◆ DESCRIPTION OF THE TASK ◆
The answer must consist of each line of the records below that contains the string "computer".

◆ INFORMATION ◆
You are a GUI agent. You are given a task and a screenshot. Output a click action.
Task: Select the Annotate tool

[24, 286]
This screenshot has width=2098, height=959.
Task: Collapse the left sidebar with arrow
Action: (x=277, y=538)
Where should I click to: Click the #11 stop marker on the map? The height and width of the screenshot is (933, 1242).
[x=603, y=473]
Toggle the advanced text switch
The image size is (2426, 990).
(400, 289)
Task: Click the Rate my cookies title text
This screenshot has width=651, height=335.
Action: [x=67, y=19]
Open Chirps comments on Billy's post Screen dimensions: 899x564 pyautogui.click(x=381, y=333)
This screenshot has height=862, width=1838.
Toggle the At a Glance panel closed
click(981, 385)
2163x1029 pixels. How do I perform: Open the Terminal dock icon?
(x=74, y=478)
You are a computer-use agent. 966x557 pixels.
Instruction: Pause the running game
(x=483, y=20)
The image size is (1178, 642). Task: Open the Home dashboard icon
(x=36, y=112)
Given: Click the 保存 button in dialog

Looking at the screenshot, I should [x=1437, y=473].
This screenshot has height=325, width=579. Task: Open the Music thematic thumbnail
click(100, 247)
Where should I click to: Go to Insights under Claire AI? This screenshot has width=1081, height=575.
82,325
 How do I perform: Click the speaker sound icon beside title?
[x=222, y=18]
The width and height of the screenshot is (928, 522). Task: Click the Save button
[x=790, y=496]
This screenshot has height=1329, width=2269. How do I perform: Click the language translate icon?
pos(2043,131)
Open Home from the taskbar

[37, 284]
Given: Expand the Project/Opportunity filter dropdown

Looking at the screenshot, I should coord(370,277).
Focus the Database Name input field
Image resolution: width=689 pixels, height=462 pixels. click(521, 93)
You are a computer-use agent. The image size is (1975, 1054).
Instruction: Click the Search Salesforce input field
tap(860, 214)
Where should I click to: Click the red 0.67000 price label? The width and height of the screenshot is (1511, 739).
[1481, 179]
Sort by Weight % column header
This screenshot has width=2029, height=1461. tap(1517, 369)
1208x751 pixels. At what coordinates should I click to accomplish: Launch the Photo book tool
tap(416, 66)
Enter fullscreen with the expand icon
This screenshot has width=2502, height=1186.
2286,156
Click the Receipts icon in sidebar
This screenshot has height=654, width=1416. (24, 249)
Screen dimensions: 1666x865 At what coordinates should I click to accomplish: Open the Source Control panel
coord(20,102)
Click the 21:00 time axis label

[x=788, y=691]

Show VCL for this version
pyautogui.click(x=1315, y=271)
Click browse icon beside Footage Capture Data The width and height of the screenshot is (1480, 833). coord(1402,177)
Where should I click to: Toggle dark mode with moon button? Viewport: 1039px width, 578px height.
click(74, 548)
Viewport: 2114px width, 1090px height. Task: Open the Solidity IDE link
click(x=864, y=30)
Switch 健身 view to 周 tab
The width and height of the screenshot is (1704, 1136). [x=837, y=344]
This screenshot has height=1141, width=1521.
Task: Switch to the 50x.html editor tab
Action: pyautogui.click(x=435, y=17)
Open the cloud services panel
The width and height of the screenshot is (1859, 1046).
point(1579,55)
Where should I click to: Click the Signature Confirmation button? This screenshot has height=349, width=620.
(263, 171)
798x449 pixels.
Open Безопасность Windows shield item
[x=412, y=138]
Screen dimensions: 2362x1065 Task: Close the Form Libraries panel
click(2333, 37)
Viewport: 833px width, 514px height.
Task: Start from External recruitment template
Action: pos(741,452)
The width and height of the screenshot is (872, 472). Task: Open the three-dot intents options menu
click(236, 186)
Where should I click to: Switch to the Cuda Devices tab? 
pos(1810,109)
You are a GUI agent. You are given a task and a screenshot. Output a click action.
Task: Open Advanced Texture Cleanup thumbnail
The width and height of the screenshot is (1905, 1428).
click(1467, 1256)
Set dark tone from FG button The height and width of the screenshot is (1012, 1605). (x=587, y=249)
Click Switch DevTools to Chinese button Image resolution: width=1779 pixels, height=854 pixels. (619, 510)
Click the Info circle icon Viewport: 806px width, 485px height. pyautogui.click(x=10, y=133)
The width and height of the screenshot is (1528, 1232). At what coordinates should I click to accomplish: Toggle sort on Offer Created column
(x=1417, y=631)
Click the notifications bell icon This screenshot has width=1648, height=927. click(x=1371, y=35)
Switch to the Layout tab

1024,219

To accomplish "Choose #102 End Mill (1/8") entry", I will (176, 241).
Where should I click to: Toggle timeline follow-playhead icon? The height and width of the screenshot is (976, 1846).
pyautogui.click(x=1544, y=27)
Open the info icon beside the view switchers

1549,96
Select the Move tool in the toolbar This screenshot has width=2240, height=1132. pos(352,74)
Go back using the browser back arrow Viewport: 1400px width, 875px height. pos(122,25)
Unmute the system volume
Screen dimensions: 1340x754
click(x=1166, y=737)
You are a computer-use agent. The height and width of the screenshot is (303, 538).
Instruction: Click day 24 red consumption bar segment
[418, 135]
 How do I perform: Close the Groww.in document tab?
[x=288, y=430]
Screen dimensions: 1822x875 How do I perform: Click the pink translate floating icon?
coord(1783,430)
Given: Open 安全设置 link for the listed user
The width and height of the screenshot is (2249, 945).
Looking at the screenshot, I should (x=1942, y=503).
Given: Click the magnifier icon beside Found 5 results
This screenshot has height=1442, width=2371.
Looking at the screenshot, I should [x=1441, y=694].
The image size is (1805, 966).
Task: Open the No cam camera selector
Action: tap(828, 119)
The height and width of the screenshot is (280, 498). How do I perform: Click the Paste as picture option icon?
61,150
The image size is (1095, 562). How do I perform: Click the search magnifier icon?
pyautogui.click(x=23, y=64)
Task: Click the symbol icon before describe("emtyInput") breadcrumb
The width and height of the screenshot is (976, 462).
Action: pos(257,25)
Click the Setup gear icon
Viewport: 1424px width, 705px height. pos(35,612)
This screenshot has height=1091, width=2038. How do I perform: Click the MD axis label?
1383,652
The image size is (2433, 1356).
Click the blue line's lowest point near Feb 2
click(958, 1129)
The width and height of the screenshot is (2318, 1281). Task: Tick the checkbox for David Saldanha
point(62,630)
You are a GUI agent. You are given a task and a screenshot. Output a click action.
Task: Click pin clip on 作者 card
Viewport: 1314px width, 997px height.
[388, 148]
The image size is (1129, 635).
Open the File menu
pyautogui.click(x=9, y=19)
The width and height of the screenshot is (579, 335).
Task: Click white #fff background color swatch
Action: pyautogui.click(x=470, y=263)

◆ SOLVED PROBLEM ◆
You are a computer-use agent. 966x557 pixels.
You are a computer-use agent. The image size is (1975, 1054).
You are a computer-use agent. The height and width of the screenshot is (303, 538).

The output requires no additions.